(Records supplied Opens)
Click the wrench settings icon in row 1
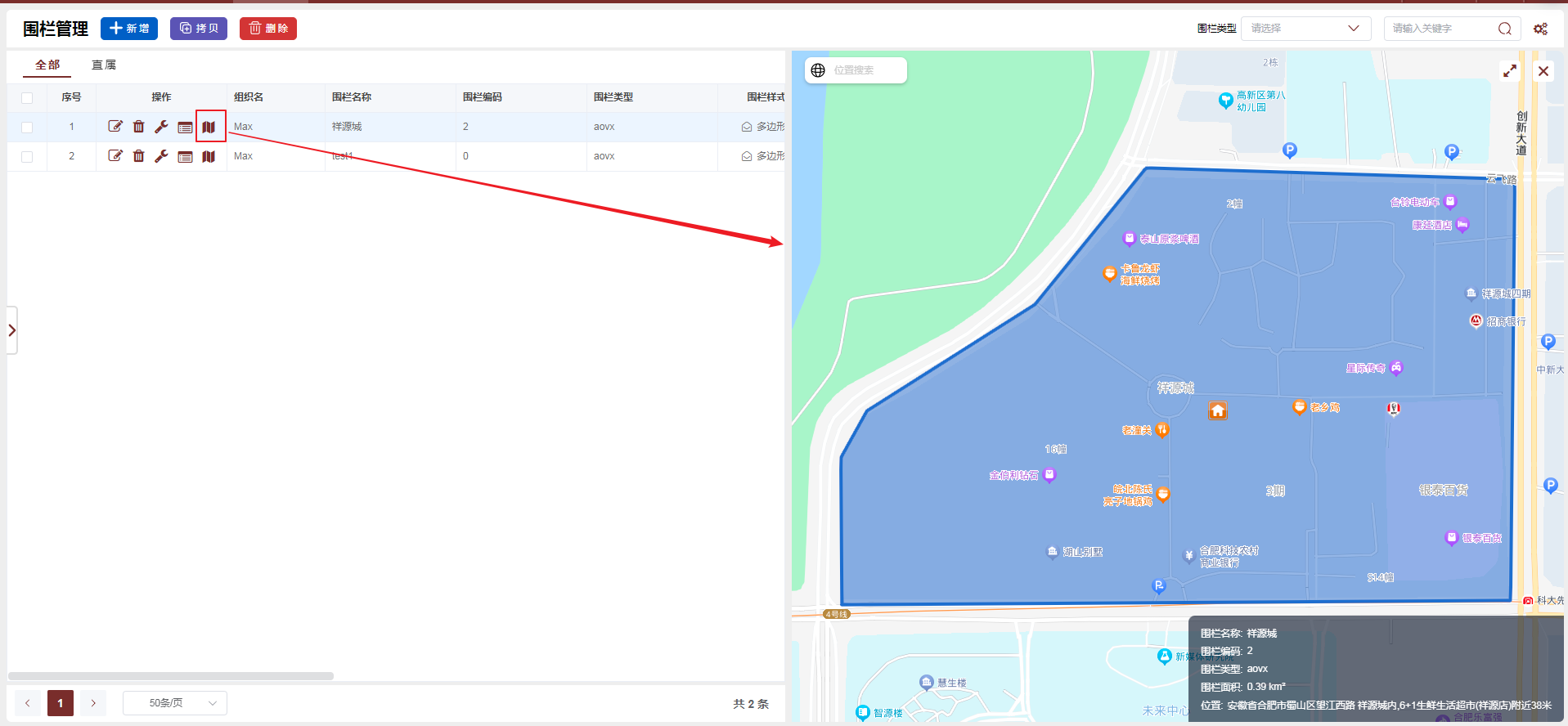 (x=161, y=127)
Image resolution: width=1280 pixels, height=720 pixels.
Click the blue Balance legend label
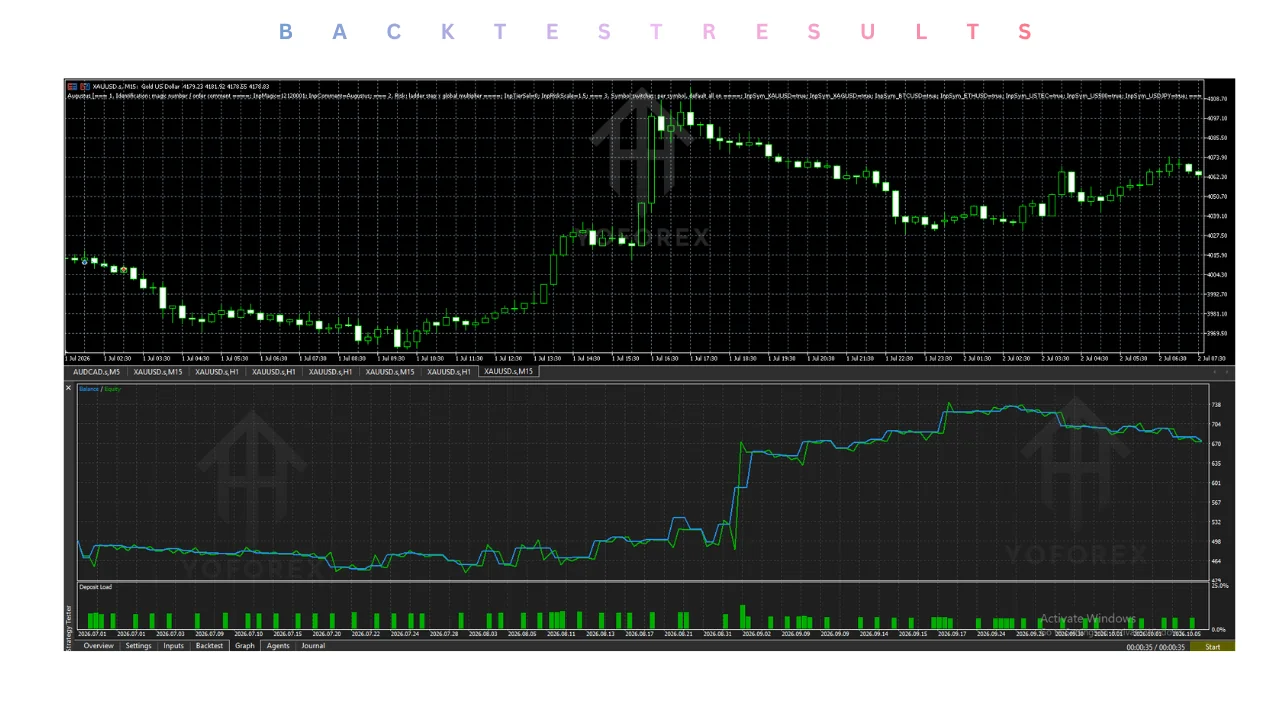click(x=88, y=389)
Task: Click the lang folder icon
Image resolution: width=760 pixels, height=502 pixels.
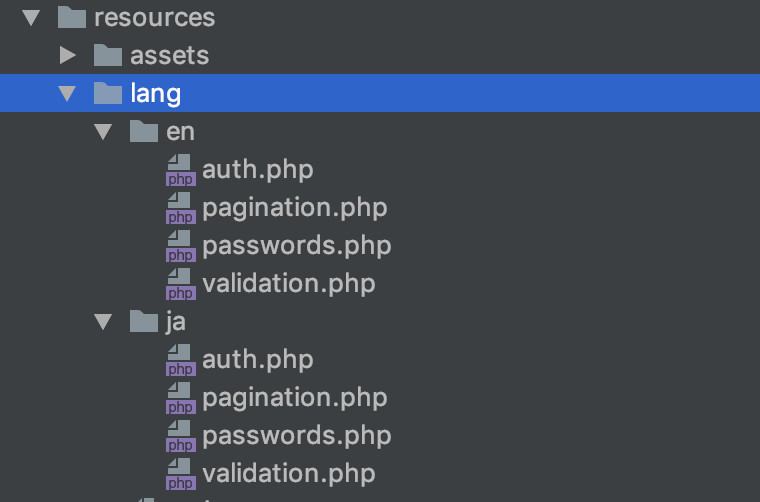Action: 108,93
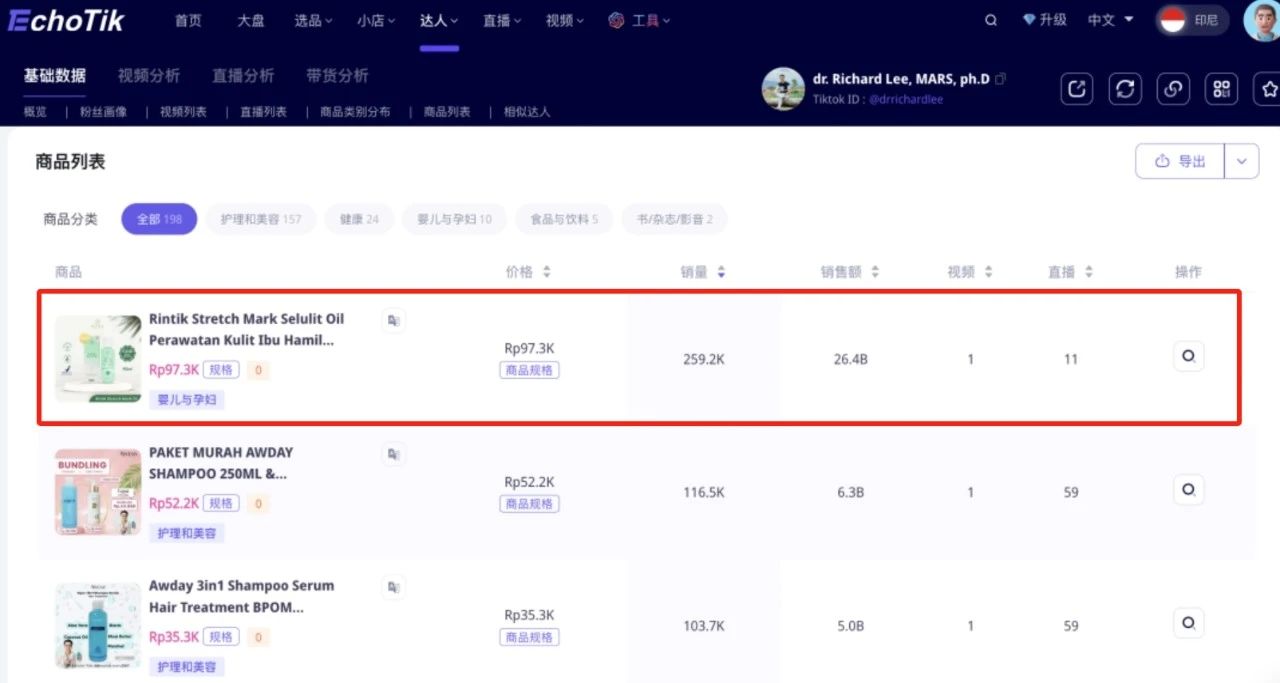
(Records supplied Closes)
Give back the entries above exactly as they stand. Leave the images out.

Click the wrench settings icon in row 1
 (x=161, y=127)
Image resolution: width=1280 pixels, height=720 pixels.
Click the blue Balance legend label
click(x=88, y=389)
Task: Click the lang folder icon
Image resolution: width=760 pixels, height=502 pixels.
Action: 108,93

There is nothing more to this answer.